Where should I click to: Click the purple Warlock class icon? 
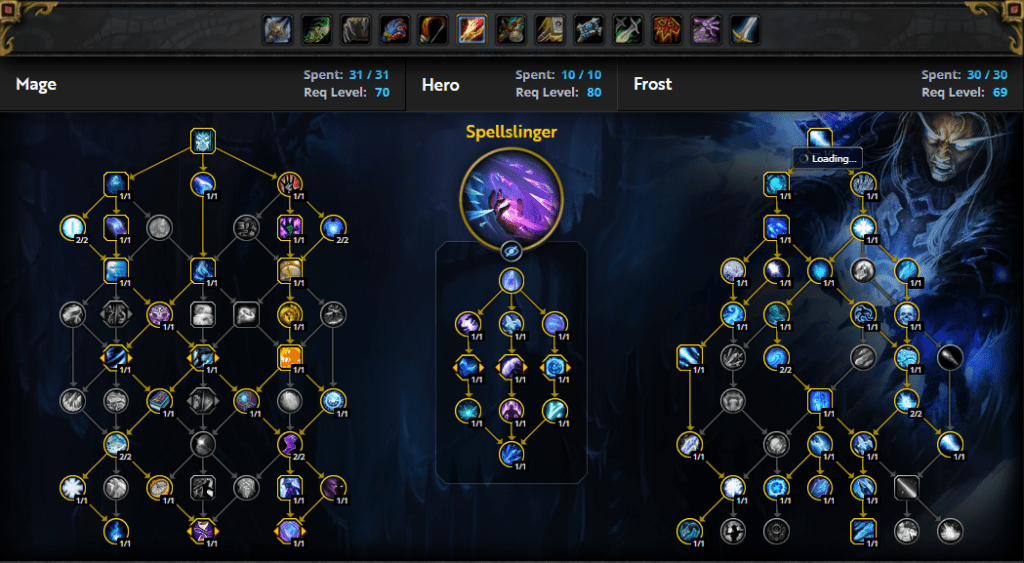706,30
§ §
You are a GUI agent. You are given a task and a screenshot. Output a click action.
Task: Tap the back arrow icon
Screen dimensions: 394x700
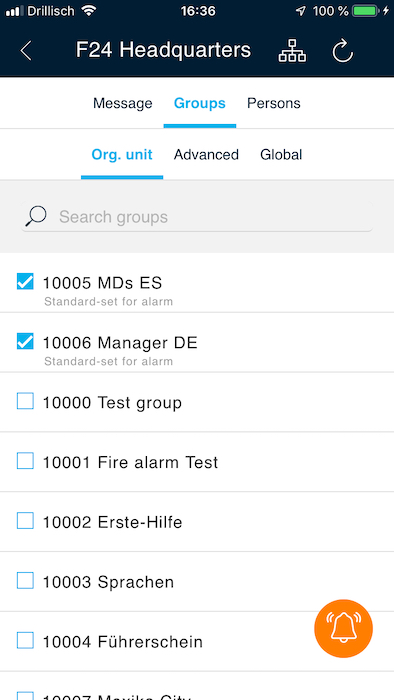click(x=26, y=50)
§ §
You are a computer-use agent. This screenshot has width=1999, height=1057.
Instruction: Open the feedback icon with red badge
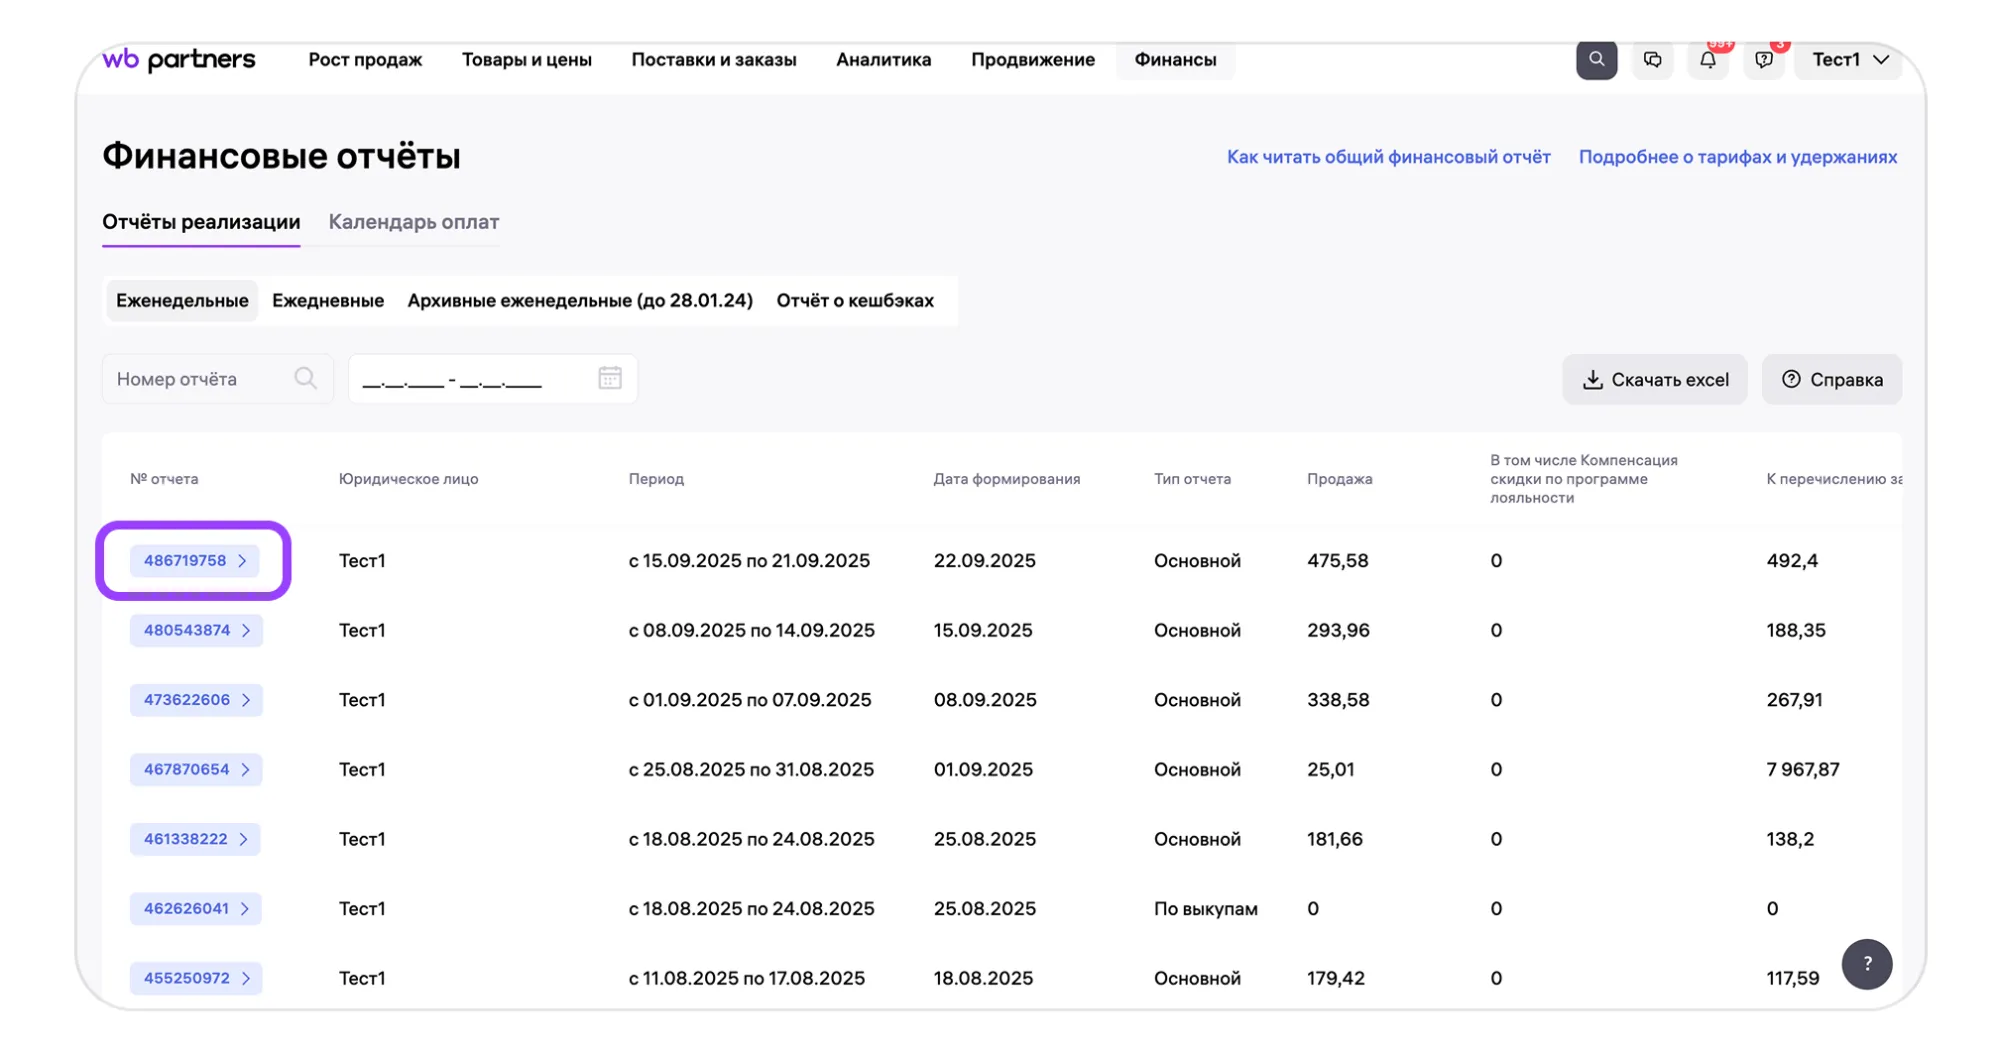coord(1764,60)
§ §
**Work to complete**
Your answer should be each line from the preceding material in which the word "screenshot" occurs.

**Output below**
You are a GUI agent. You are given a task and a screenshot. Output a click action.
You are a computer-use agent. This screenshot has width=1999, height=1057.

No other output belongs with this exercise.